Saturday, September 24, 2011

The Legal Watchdog: Faster than the speed of light?

Photo by Amy Kushner
I try to stick to law-related topics, but every once in a while I’ll delve into matters that are way over my head, like college sports and even physics.  In a post from the not-too-distant past—titled Time’s Up, Einstein—I wrote about how physicists created the concept of “dark matter” simply to keep Einstein’s theory of general relativity alive.  In other words, they made up this dark matter—matter that we can’t see or detect in any way—so that Einstein’s equations will continue to hold true.  The alternative would be to discard Einstein’s theories and start from scratch—an option “too scary to contemplate.”  But now, Einstein’s theories may have been dealt another blow: some things can move faster than the speed of light. 

The speed of light, Einstein had said, was the fastest speed at which anything could move.  If an object could move faster than that, then Einstein’s theories would be proved incorrect.  And now, subatomic particles have apparently exceeded what was previously thought to be the cosmic speed limit.  In a recent test at CERN, the European particle accelerator, “subatomic particles called neutrinos” were clocked moving faster than the speed of light.  While scientists still haven’t ruled out the possibility that their own error contributed to this finding, Einstein’s theories could, once again, be on the ropes.

Hopefully scientists won’t continue to cling to Einstein’s theories if it’s not warranted.  The hallmark of science has always been its willingness to discard what no longer works when new evidence comes along.  And toward that end, here’s an admittedly uneducated suggestion: abandon Einstein’s quest of unifying the quantum with the cosmic.  Why?  There are at least two reasons.  First, even though a unified theory would be “elegant”—a stated desire of theoretical physicists that seems completely irrational—there is no reason to believe that things on a tiny, subatomic scale would obey the same laws as things on a grand, universal scale.  And second, even if seeking a unification theory was the proper course of action, it appears that such an attempt is doomed to failure because one of the theories they’re attempting to unify is wrong.

Back to the drawing board. 

1 comment:

  1. And this is why Lawyers don't give physics lectures and why Physicists don't give law lectures. As for me, I'm neither a lawyer nor a physicist, but merely someone with an undergrad in biotechnology who has long been fascinated by physics and has followed this pretty extensively.

    A nitpick, and then a few more meaty criticisms.
    First the nitpick:
    It was OPERA at Gran Sasso, Italy, a collaboration of physicists studying neutrinos who discovered this effect -assuming it is real. They are several hundred miles from CERN. It's CERN that sends a beam of neutrinos to their detector, but otherwise CERN is not involved in this at all, and did not analyze the data or any of that.

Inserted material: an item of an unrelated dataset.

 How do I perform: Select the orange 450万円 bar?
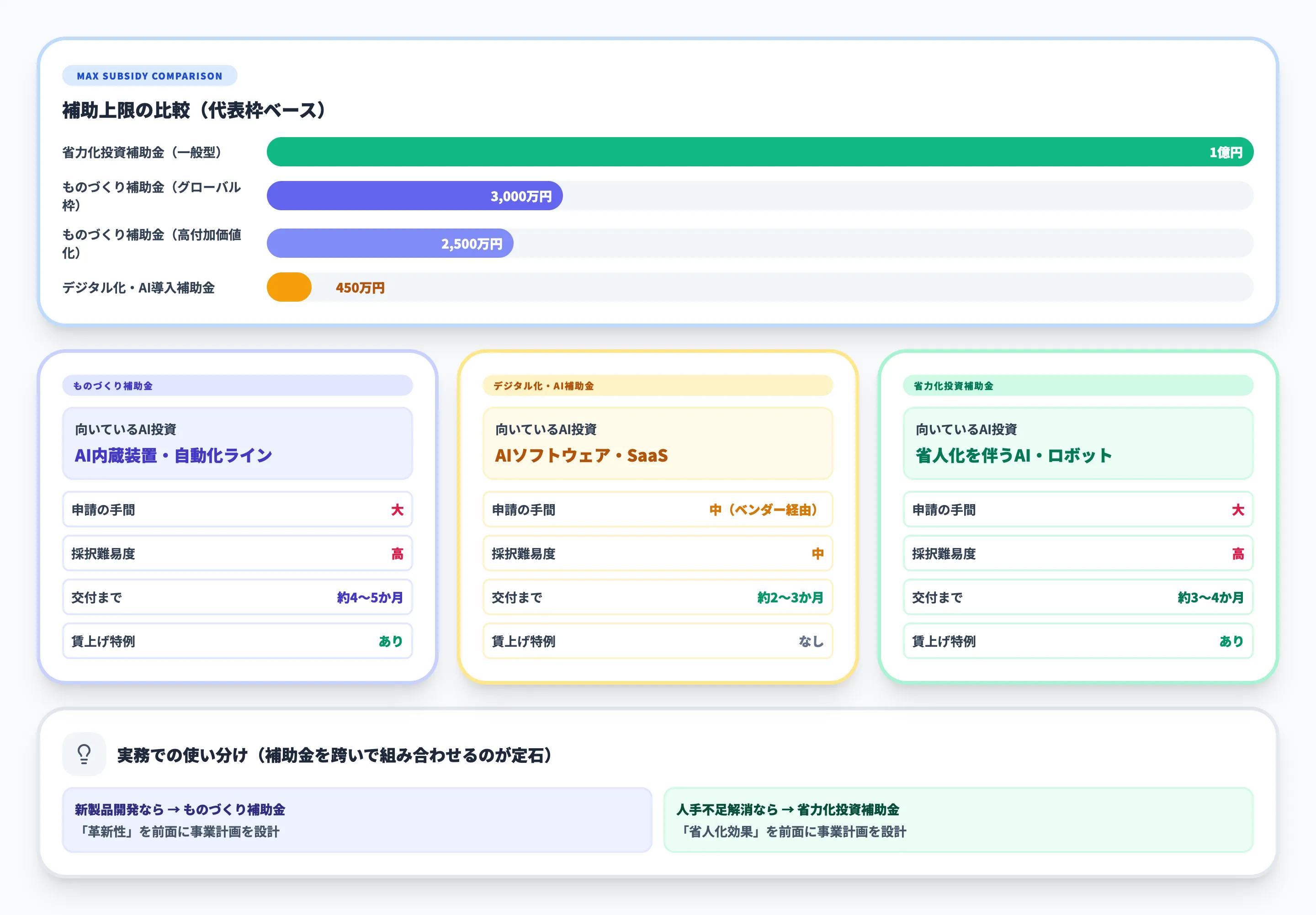point(289,287)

    Now onward, as they say. For one, there are all sorts of ways that this could be fitted in to physics without undoing the great majority of relativity theory. After all, the measurements that led to Newton's theories being "overturned" (such as the deviations in the orbit of the planet Mercury) didn't suddenly mean that Force equaled something other than Mass times Acceleration. Indeed, for the cases of ordinary speeds and normal sizes Einstein's equations reduce to Newton's equations, and we still use Newton's equations to calculate satellite orbits and rocket launches to other planets. In short, E= MC squared would go nowhere (proof always trumps theory) and Einstein's theory would have been shown to be incomplete in some way , rather than disproven and useless. In total hundreds of experiments (and one can argue that thousands of tests have been done overall) on Einstein's relativity theories and they've all came up vindicating the theories. At those particle accelerators -such as CERNs Large Hadron Collider- they use relativity to not only construct the machine, but to predict what particles will be made by various collisions. And yes, they are looking for odd events and/or confirmations of theories. Well over 99.99 percent of the time they get neither, meaning that Einstein works perfectly. Heck, every atomic explosion is a vindication of most of the basic predictions. Given that and the fact that these measurements are of very hard to detect particles over incredibly short lengths of time (billionths of a second) you can see why the default scientific assumption is that
    A. They most likely did something wrong somewhere in their measurements or experimental setup or maybe with their atomic clocks. Perhaps there is a bug in the computer software they use to time these things. As you can guess there are literally dozens of sources of potential error.
    B. Even if we can't find out what they did wrong, we should at least run more tests and get independent verification for something so important.

    This experiment, if confirmed might suggest several things:
    A. The existence of extra dimensions, which conceivably the neutrinos could have traversed for a bit of their journey
    B. Perhaps the principle of Lorentz invariance is wrong. In simpler terms, maybe not all regions of space have exactly the same properties, perhaps, say a gravitational field might make a difference in terms of propogation of light speed.
    C. And so many more including some I do not pretend to understand:
    http://web.mit.edu/redingtn/www/netadv/XftlNu.html

    In any case, fascinating stuff. Too much of our technology works for relativity or quantum mechanics to be mostly wrong, however things are starting to heat up for hints of things beyond the standard physical models.